-------- TASK MATERIAL

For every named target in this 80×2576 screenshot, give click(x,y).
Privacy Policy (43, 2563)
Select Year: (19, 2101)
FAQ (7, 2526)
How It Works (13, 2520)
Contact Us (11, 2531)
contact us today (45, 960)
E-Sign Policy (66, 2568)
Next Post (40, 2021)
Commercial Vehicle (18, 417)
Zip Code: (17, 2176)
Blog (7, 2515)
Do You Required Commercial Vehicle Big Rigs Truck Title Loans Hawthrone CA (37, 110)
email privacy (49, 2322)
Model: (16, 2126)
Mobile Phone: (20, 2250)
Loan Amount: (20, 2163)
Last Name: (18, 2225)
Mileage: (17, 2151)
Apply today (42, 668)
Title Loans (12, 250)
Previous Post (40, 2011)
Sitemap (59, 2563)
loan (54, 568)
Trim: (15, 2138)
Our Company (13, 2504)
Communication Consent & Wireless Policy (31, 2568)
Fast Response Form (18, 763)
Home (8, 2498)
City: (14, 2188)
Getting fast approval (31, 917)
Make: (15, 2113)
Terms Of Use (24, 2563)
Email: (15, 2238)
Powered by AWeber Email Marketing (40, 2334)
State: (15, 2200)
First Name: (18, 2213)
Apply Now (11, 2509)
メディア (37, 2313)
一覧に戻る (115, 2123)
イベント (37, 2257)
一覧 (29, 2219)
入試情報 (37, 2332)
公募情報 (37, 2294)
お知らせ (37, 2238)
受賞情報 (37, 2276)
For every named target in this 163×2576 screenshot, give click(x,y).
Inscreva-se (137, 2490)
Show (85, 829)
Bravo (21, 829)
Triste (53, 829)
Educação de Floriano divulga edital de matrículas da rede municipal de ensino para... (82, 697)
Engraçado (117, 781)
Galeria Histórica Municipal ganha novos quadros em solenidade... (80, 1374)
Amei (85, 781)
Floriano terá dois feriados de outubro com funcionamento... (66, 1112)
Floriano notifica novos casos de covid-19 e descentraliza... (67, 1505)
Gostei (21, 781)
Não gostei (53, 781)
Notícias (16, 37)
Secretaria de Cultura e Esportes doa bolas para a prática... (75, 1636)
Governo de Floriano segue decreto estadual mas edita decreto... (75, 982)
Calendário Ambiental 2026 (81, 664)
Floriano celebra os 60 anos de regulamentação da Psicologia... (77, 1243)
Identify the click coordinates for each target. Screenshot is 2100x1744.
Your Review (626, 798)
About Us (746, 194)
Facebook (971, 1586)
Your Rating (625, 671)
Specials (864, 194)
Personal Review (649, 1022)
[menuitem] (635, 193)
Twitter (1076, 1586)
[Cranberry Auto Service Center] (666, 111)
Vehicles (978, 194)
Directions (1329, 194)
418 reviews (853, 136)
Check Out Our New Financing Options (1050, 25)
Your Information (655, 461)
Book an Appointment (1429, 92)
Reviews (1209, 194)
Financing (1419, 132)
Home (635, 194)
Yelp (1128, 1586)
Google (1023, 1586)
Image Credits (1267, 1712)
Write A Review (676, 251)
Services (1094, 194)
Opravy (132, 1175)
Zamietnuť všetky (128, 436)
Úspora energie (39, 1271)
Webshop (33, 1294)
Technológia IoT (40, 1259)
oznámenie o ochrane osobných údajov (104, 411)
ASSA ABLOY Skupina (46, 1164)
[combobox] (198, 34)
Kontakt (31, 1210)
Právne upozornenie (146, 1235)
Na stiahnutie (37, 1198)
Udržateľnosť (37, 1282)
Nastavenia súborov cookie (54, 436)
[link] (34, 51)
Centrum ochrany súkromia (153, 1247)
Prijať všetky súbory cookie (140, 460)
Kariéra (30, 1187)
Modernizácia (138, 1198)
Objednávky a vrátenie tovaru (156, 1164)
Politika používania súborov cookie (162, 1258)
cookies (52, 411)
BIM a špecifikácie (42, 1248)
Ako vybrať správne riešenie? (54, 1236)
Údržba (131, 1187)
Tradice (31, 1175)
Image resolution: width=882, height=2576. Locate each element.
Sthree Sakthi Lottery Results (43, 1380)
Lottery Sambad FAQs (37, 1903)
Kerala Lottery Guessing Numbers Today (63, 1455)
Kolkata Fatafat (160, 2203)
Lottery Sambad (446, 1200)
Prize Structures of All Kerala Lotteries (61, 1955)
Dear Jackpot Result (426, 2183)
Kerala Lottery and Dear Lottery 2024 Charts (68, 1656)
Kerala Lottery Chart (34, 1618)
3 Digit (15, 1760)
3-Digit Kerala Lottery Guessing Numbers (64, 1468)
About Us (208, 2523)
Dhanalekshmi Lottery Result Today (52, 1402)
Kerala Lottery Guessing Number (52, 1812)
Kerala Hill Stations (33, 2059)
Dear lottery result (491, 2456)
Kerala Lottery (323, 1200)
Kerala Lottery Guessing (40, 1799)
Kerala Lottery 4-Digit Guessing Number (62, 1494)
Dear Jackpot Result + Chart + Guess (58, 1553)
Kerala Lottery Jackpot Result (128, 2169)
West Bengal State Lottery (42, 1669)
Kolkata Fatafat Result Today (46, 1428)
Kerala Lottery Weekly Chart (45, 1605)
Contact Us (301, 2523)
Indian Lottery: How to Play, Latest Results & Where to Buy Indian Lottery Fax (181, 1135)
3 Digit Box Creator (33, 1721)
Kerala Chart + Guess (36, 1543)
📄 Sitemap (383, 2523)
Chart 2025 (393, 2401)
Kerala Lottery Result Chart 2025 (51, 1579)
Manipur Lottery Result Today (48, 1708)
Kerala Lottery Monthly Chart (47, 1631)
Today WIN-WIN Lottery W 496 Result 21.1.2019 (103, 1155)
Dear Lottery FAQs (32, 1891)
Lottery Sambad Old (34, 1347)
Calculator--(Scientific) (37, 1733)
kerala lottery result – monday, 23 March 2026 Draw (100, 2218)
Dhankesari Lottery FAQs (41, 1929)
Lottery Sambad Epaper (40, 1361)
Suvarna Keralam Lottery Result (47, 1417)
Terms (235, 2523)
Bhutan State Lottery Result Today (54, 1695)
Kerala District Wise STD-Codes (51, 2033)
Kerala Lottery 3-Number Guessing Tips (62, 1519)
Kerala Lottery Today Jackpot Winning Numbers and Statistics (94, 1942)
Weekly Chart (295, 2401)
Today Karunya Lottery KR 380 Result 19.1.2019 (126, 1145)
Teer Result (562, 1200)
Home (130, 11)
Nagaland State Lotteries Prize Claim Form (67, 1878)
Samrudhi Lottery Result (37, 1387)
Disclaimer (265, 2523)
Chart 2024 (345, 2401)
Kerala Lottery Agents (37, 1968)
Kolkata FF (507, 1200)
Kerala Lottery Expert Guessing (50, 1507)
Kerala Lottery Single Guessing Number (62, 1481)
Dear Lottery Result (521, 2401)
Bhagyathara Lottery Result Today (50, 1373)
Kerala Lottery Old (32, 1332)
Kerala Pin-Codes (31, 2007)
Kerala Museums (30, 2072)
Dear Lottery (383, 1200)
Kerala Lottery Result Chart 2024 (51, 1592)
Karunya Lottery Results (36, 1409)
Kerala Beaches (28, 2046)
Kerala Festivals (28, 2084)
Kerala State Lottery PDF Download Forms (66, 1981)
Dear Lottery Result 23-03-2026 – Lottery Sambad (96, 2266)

----------------

§ TASK INSTRUCTIONS
Write out only the lines that run from the line containing "Check Out Our" through the line containing "Kontakt (31, 1210)", both included, exactly as they appear above.

§ EXPECTED OUTPUT
Check Out Our New Financing Options (1050, 25)
Your Information (655, 461)
Book an Appointment (1429, 92)
Reviews (1209, 194)
Financing (1419, 132)
Home (635, 194)
Yelp (1128, 1586)
Google (1023, 1586)
Image Credits (1267, 1712)
Write A Review (676, 251)
Services (1094, 194)
Opravy (132, 1175)
Zamietnuť všetky (128, 436)
Úspora energie (39, 1271)
Webshop (33, 1294)
Technológia IoT (40, 1259)
oznámenie o ochrane osobných údajov (104, 411)
ASSA ABLOY Skupina (46, 1164)
[combobox] (198, 34)
Kontakt (31, 1210)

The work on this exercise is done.